L’article L 2314-26 prévoyant un mandat de 4 ans et l’article L 2314-27 indiquant qu’il est possible de déroger à cette durée dans la limite de 2 ans.

Article L2314-26

Les délégués du personnel sont élus pour quatre ans. Leur mandat est renouvelable.

Leurs fonctions prennent fin par le décès, la démission, la rupture du contrat de travail ou la perte des conditions requises pour l'éligibilité. Ils conservent leur mandat en cas de changement de catégorie professionnelle.

Article L2314-27 

Par dérogation aux dispositions de l'article L. 2314-26, un accord de branche, un accord de groupe ou un accord d'entreprise, selon le cas, peut fixer une durée du mandat des délégués du personnel comprise entre deux et quatre ans.

A notre avis, cette limitation de l’indemnité est également transposable aux :

  • Élus du comité d’entreprise (durée identique à celle des délégués du personnel, selon les articles L 2324-24 et L 2324-25) ;
  • Membres du CHSCT (selon l’article L 4613-1 récemment modifié par la loi Rebsamen). 

Article L2324-24 

Les membres du comité d'entreprise sont élus pour quatre ans. Leur mandat est renouvelable.

Les fonctions de ces membres prennent fin par le décès, la démission, la rupture du contrat de travail, la perte des conditions requises pour être éligible.
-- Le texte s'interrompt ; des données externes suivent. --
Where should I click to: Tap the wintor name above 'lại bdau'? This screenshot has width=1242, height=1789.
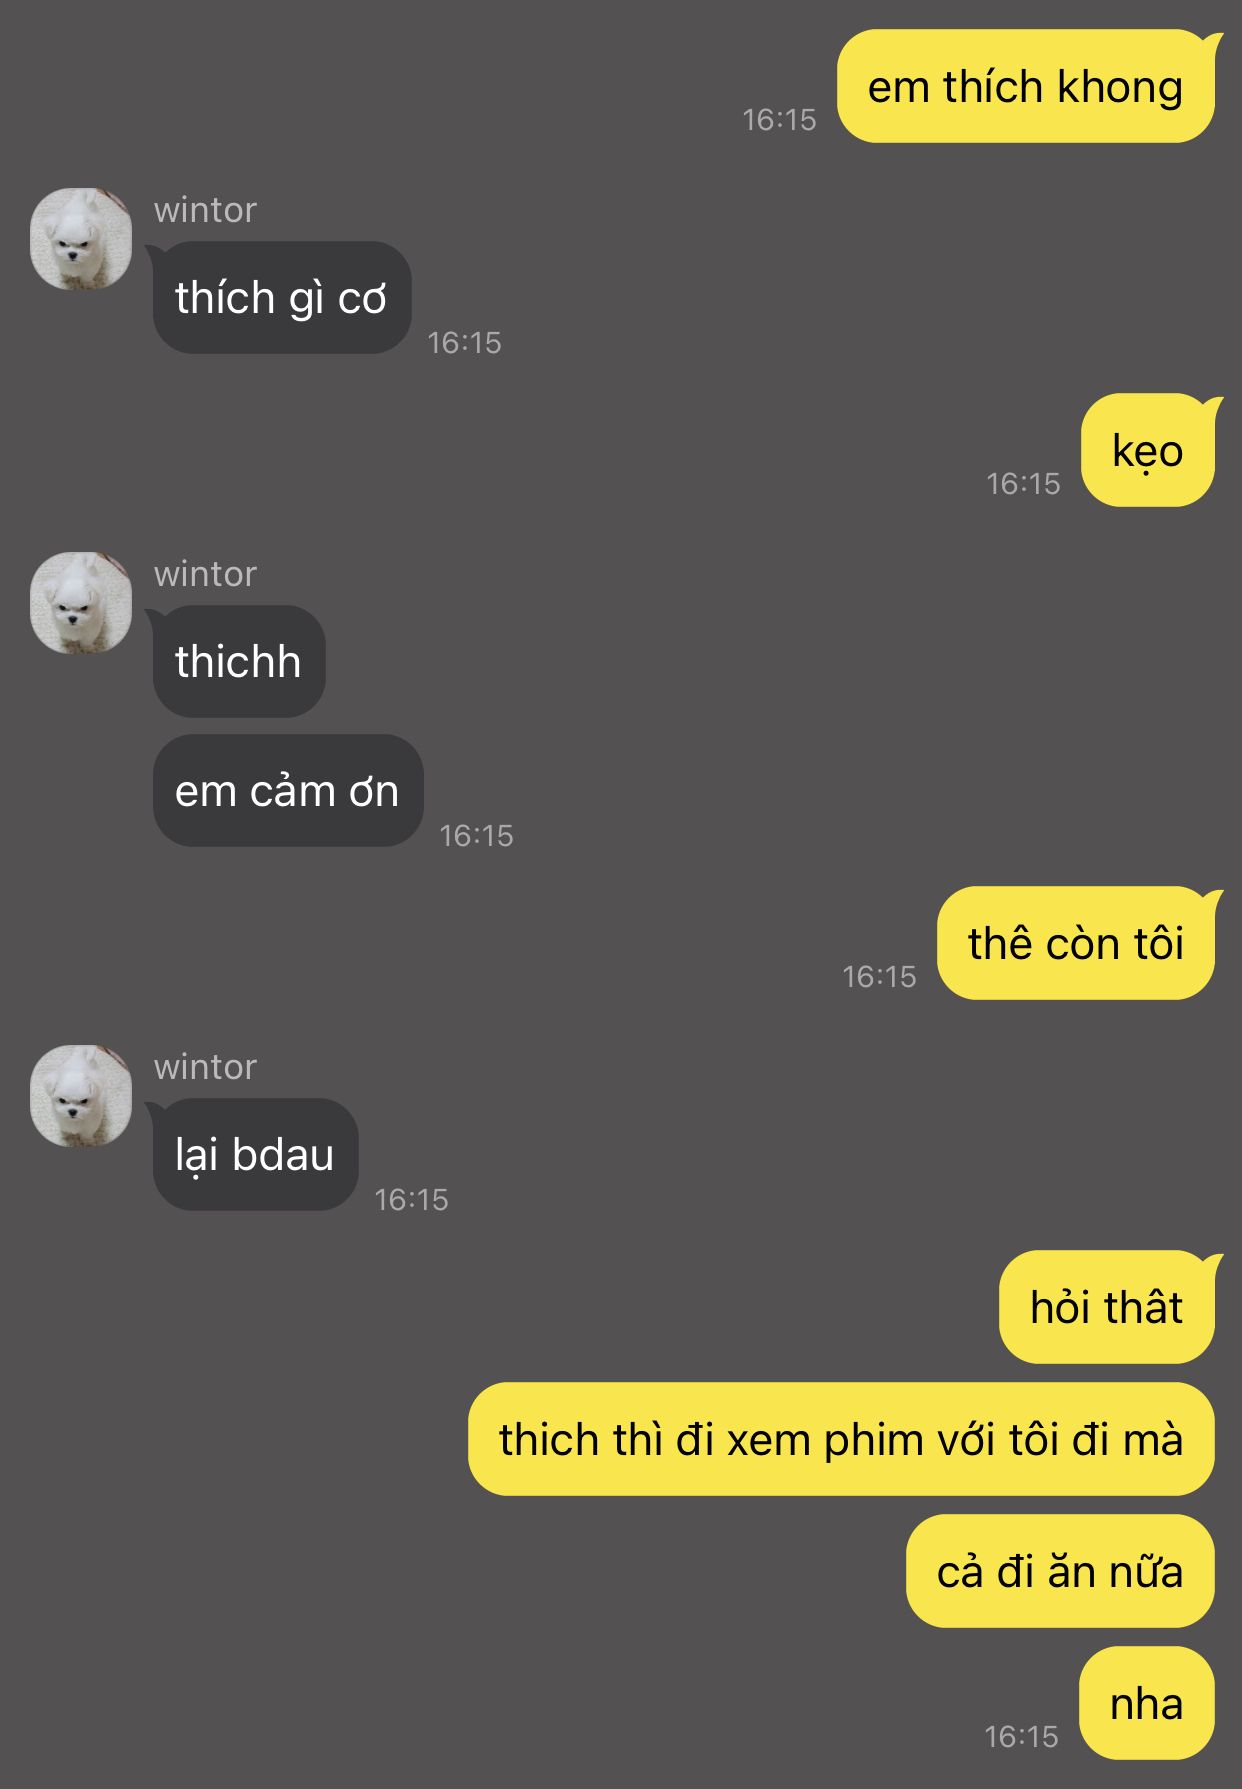(205, 1067)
Ils conservent leur mandat en cas de changement de catégorie professionnelle.

Article L2324-25 

Par dérogation aux dispositions de l'article L. 2324-24, un accord de branche, un accord de groupe ou un accord d'entreprise, selon le cas, peut fixer une durée du mandat des représentants du personnel aux comités d'entreprise comprise entre deux et quatre ans.

Article L4613-1 

Modifié par LOI n°2015-994 du 17 août 2015 - art. 16

Le comité d'hygiène, de sécurité et des conditions de travail comprend l'employeur et une délégation du personnel dont les membres sont désignés, pour une durée qui prend fin avec celle du mandat des membres élus du comité d'entreprise les ayant désignés par un collège constitué par les membres élus du comité d'entreprise et les délégués du personnel.

L'employeur transmet à l'inspecteur du travail le procès-verbal de la réunion de ce collège.

Rappelons enfin que cette même limitation s’était également appliquée au titre d’un médecin du travail (salarié protégé), un avis numéro 15013 du 15/12/2014 étant disponible à ce sujet. 

Avis n° 15013 du 15 décembre 2014 (Demande 1470009) - ECLI:FR:CCASS:2014:AV15013

LA COUR DE CASSATION,
Vu les articles L.441-1 et suivants du code de l’organisation judiciaire et 1031-1 et suivants du code de procédure civile ;

Vu la demande d’avis formulée le 18 septembre 2014 par le conseil de prud’hommes de Boulogne-Billancourt, reçue le 26 septembre 2014, dans une instance opposant M. (…) à la SAS (…) et ainsi libellée :

« Quelle doit être la durée de protection permettant de calculer le montant de l’indemnité pour violation du statut protecteur du médecin du travail licencié sans autorisation administrative ? » (…)

EST D’AVIS QUE :

Le médecin du travail licencié sans autorisation administrative et qui ne demande pas sa réintégration, a droit à une indemnité pour violation du statut protecteur égale aux salaires qu’il aurait dû percevoir entre son éviction et la fin de la période de protection, dans la limite de trente mois, durée de la protection minimale légale accordée aux représentants du personnel.